Mit Urteil vom 15.01.2010 (43 C 131/09) hat das AG Rostock die HDI Industrie Versicherung AG zur Zahlung weiterer Mietwagenkosten in Höhe von 580,91 € zzgl. Zinsen sowie vorgerichtlicher RA-Kosten verurteilt. Das Gericht erachtet die Schwacke-Liste als geeignete Schätzungsgrundlage gem. § 287 ZPO.

Aus den Entscheidungsgründen:

Die Klage ist zulässig. Der Kläger hat als Zedent einer sicherungsabgetretenen Forderung ein rechtlich schützenswertes Interes­se daran, als gewillkürter Prozessstandschafter diesen Rechts­streit zu führen.
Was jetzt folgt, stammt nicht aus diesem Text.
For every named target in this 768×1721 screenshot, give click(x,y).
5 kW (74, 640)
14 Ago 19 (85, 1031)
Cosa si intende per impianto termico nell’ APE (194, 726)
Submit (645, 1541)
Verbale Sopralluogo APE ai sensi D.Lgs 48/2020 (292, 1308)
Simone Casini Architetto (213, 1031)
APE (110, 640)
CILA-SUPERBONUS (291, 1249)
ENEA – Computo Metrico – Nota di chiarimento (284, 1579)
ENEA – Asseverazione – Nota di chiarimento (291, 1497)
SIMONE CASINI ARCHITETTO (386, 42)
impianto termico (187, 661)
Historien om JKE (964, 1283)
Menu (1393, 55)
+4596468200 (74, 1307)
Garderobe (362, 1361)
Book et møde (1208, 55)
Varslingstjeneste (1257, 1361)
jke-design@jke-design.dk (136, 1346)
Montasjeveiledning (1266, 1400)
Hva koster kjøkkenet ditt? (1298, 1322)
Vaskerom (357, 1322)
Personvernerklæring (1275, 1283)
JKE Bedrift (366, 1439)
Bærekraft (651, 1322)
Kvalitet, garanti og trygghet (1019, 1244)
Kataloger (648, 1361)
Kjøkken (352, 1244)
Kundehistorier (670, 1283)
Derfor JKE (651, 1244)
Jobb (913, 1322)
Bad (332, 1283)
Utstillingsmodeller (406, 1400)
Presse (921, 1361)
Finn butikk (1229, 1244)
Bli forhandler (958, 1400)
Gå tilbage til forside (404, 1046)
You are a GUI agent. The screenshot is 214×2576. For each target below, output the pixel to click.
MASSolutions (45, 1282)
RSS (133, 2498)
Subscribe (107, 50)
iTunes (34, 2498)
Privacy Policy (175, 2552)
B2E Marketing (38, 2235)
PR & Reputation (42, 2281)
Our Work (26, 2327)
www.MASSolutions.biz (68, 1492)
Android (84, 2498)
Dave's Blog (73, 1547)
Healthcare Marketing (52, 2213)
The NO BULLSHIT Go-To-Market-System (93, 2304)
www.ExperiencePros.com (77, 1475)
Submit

Die Klage ist teilweise begründet.

Die Beklagte hat als Unfalleinstandspflichtige nach § 249 II 1 BGB als Herstellungsaufwandersatz diejenigen Mietwagenkosten zu erstatten, die ein verständiger, wirtschaftlich vernünftig den­kender Mensch in der Lage des Klägers für zweckmäßig und notwendig halten durfte. Dabei hat der Geschädigte sich nach dem aus dem Grundsatz der Erforderlichkeit hergeleiteten Wirtschaftlichkeits­gebot im Rahmen des ihm zumutbaren stets den wirtschaftlicheren Weg der Schadensbehebung zu wählen.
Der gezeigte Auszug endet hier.